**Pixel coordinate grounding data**
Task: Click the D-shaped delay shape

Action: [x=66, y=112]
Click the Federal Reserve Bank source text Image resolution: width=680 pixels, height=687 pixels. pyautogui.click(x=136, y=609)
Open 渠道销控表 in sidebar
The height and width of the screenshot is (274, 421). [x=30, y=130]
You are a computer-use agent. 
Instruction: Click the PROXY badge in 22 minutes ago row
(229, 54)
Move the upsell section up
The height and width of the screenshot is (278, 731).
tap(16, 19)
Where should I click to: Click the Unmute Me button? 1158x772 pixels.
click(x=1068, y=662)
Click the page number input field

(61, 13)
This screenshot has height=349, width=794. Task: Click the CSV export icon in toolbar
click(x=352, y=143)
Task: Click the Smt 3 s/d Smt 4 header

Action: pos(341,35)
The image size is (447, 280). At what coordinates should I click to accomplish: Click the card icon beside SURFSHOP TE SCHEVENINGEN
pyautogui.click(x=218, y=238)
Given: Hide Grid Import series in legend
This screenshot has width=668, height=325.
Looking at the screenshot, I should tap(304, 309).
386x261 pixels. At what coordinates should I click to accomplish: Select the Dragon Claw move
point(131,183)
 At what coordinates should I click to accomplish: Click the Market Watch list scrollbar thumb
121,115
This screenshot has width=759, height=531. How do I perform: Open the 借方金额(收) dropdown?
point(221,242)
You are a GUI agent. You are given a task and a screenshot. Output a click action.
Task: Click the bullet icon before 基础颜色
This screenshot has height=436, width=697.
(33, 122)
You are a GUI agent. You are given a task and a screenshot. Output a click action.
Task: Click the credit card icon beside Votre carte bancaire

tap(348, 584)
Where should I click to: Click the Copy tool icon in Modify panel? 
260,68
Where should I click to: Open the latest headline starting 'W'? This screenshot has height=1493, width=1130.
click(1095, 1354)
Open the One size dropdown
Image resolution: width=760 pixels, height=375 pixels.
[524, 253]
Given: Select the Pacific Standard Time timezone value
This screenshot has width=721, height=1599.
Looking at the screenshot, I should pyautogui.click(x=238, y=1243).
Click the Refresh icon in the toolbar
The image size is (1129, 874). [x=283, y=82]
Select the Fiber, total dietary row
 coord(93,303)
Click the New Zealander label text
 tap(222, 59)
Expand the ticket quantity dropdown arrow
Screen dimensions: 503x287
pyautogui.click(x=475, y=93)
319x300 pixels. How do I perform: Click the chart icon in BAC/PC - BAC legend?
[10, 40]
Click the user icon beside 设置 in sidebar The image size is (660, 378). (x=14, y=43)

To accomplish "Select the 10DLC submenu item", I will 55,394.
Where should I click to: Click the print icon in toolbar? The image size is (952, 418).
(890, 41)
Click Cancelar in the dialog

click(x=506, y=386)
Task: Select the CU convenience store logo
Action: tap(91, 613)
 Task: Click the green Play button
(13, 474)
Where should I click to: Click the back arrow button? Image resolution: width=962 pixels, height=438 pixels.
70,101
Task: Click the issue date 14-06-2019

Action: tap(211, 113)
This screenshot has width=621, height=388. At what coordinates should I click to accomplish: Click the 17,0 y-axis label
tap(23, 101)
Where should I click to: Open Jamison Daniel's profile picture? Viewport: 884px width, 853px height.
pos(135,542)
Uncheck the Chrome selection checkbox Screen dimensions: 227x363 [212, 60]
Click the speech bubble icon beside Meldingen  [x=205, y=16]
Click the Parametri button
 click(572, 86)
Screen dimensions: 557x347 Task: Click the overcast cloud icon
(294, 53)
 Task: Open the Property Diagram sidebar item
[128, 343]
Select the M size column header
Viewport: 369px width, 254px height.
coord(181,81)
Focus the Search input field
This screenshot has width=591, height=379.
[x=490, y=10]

**What you need to do**
All the data above is to be given again, exactly.

**Answer area**
Task: Click the D-shaped delay shape

Action: [x=66, y=112]
Click the Federal Reserve Bank source text Image resolution: width=680 pixels, height=687 pixels. pyautogui.click(x=136, y=609)
Open 渠道销控表 in sidebar
The height and width of the screenshot is (274, 421). [x=30, y=130]
You are a computer-use agent. 
Instruction: Click the PROXY badge in 22 minutes ago row
(229, 54)
Move the upsell section up
The height and width of the screenshot is (278, 731).
tap(16, 19)
Where should I click to: Click the Unmute Me button? 1158x772 pixels.
click(x=1068, y=662)
Click the page number input field

(61, 13)
This screenshot has height=349, width=794. Task: Click the CSV export icon in toolbar
click(x=352, y=143)
Task: Click the Smt 3 s/d Smt 4 header

Action: pos(341,35)
The image size is (447, 280). At what coordinates should I click to accomplish: Click the card icon beside SURFSHOP TE SCHEVENINGEN
pyautogui.click(x=218, y=238)
Given: Hide Grid Import series in legend
This screenshot has width=668, height=325.
Looking at the screenshot, I should tap(304, 309).
386x261 pixels. At what coordinates should I click to accomplish: Select the Dragon Claw move
point(131,183)
 At what coordinates should I click to accomplish: Click the Market Watch list scrollbar thumb
121,115
This screenshot has width=759, height=531. How do I perform: Open the 借方金额(收) dropdown?
point(221,242)
You are a GUI agent. You are given a task and a screenshot. Output a click action.
Task: Click the bullet icon before 基础颜色
This screenshot has height=436, width=697.
(33, 122)
You are a GUI agent. You are given a task and a screenshot. Output a click action.
Task: Click the credit card icon beside Votre carte bancaire

tap(348, 584)
Where should I click to: Click the Copy tool icon in Modify panel? 
260,68
Where should I click to: Open the latest headline starting 'W'? This screenshot has height=1493, width=1130.
click(1095, 1354)
Open the One size dropdown
Image resolution: width=760 pixels, height=375 pixels.
[524, 253]
Given: Select the Pacific Standard Time timezone value
This screenshot has width=721, height=1599.
Looking at the screenshot, I should pyautogui.click(x=238, y=1243).
Click the Refresh icon in the toolbar
The image size is (1129, 874). [x=283, y=82]
Select the Fiber, total dietary row
 coord(93,303)
Click the New Zealander label text
 tap(222, 59)
Expand the ticket quantity dropdown arrow
Screen dimensions: 503x287
pyautogui.click(x=475, y=93)
319x300 pixels. How do I perform: Click the chart icon in BAC/PC - BAC legend?
[10, 40]
Click the user icon beside 设置 in sidebar The image size is (660, 378). (x=14, y=43)

To accomplish "Select the 10DLC submenu item", I will 55,394.
Where should I click to: Click the print icon in toolbar? The image size is (952, 418).
(890, 41)
Click Cancelar in the dialog

click(x=506, y=386)
Task: Select the CU convenience store logo
Action: tap(91, 613)
 Task: Click the green Play button
(13, 474)
Where should I click to: Click the back arrow button? Image resolution: width=962 pixels, height=438 pixels.
70,101
Task: Click the issue date 14-06-2019

Action: tap(211, 113)
This screenshot has width=621, height=388. At what coordinates should I click to accomplish: Click the 17,0 y-axis label
tap(23, 101)
Where should I click to: Open Jamison Daniel's profile picture? Viewport: 884px width, 853px height.
pos(135,542)
Uncheck the Chrome selection checkbox Screen dimensions: 227x363 [212, 60]
Click the speech bubble icon beside Meldingen  [x=205, y=16]
Click the Parametri button
 click(572, 86)
Screen dimensions: 557x347 Task: Click the overcast cloud icon
(294, 53)
 Task: Open the Property Diagram sidebar item
[128, 343]
Select the M size column header
Viewport: 369px width, 254px height.
coord(181,81)
Focus the Search input field
This screenshot has width=591, height=379.
[x=490, y=10]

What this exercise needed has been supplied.